William Lee Lawrence (born January 19, 1989) is an American politician and businessman serving as a Republican member of the Kentucky House of Representatives from Kentucky's 70th House district. His district is composed of Bracken, Harrison, Mason, and Robertson counties.

He is not seeking reelection in 2026, instead running to be a commissioner on the Mason County Fiscal Court.

== Background ==
Lawrence attended Tolleboro Christian School before earning an Associate of Applied Science in industrial maintenance from Maysville Community and Technical College. Since 2015, Lawrence has operated Lawrence Development and Rental Properties.

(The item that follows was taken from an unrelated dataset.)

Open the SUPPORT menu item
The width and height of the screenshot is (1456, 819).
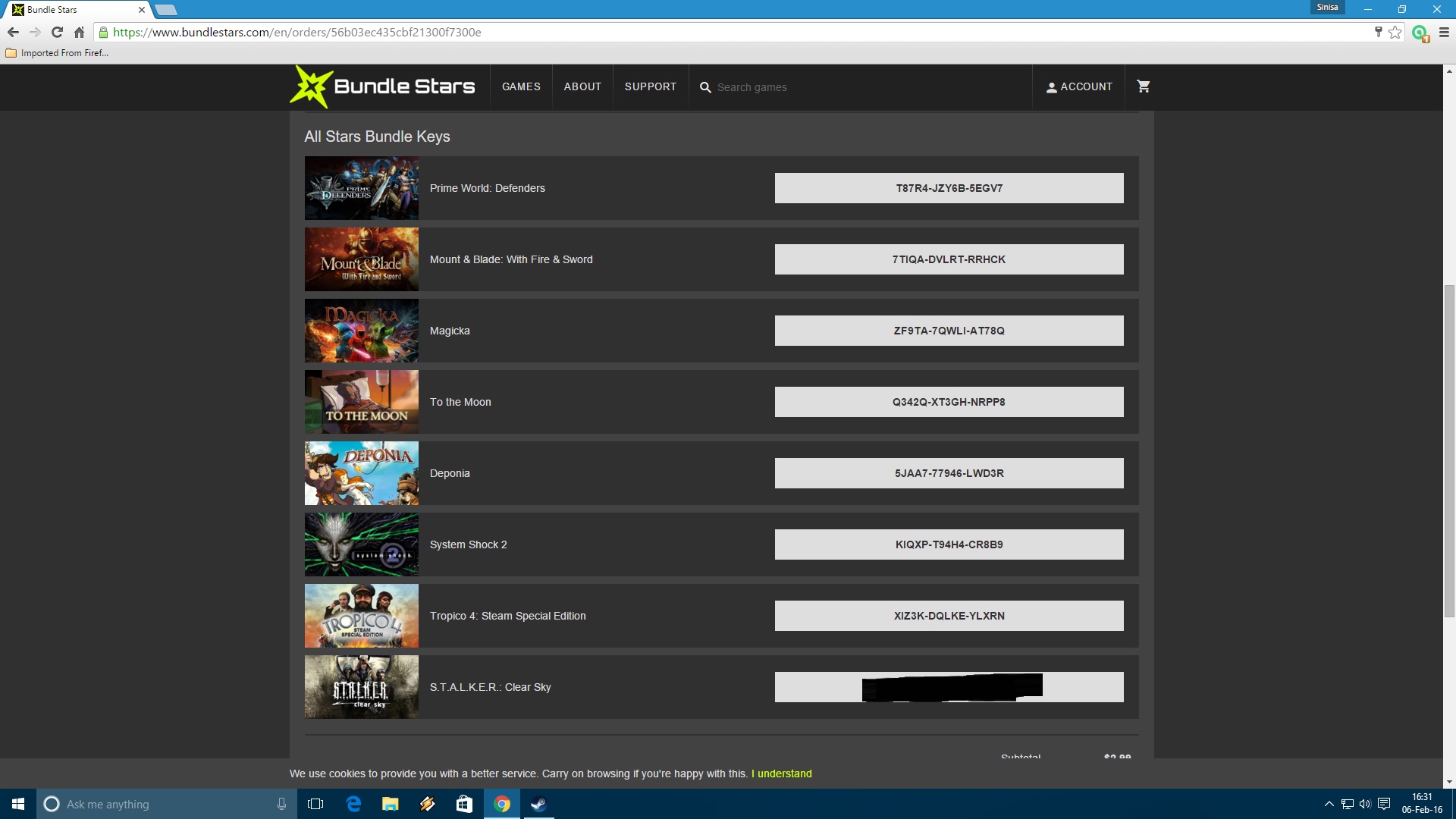click(650, 86)
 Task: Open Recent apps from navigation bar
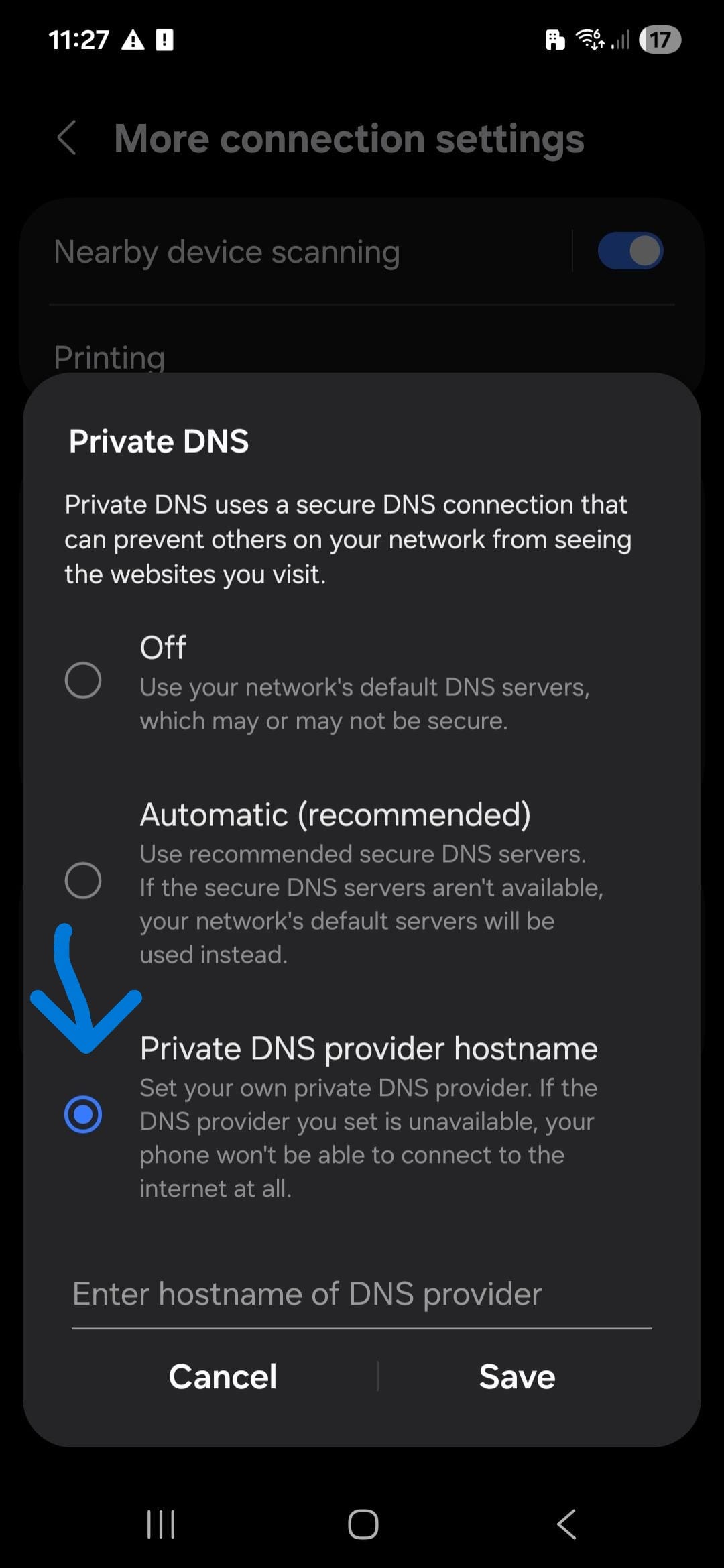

Outside of business, Lawrence is a member of Lions Club International and Kiwanis International.

== Political career ==

=== Elections ===

- 2020 Incumbent representative of Kentucky's 70th House district, John Sims Jr, chose not to seek reelection in order to run for Judge Executive of Fleming County. Lawrence won the 2020 Republican primary with 2,010 votes (56.6%) and won the 2020 Kentucky House of Representatives election with 12,999 votes (64.6%) against Democratic candidate Craig Miller.
- 2022 Lawrence was unopposed in the 2022 Republican primary and won the 2022 Kentucky House of Representatives election with 10,890 votes (65.4%) against Democratic candidate Meagan Brannon.
- 2024 Lawrence was unopposed in both the 2024 Republican primary and the 2024 Kentucky House of Representatives election, winning the latter with 17,507 votes.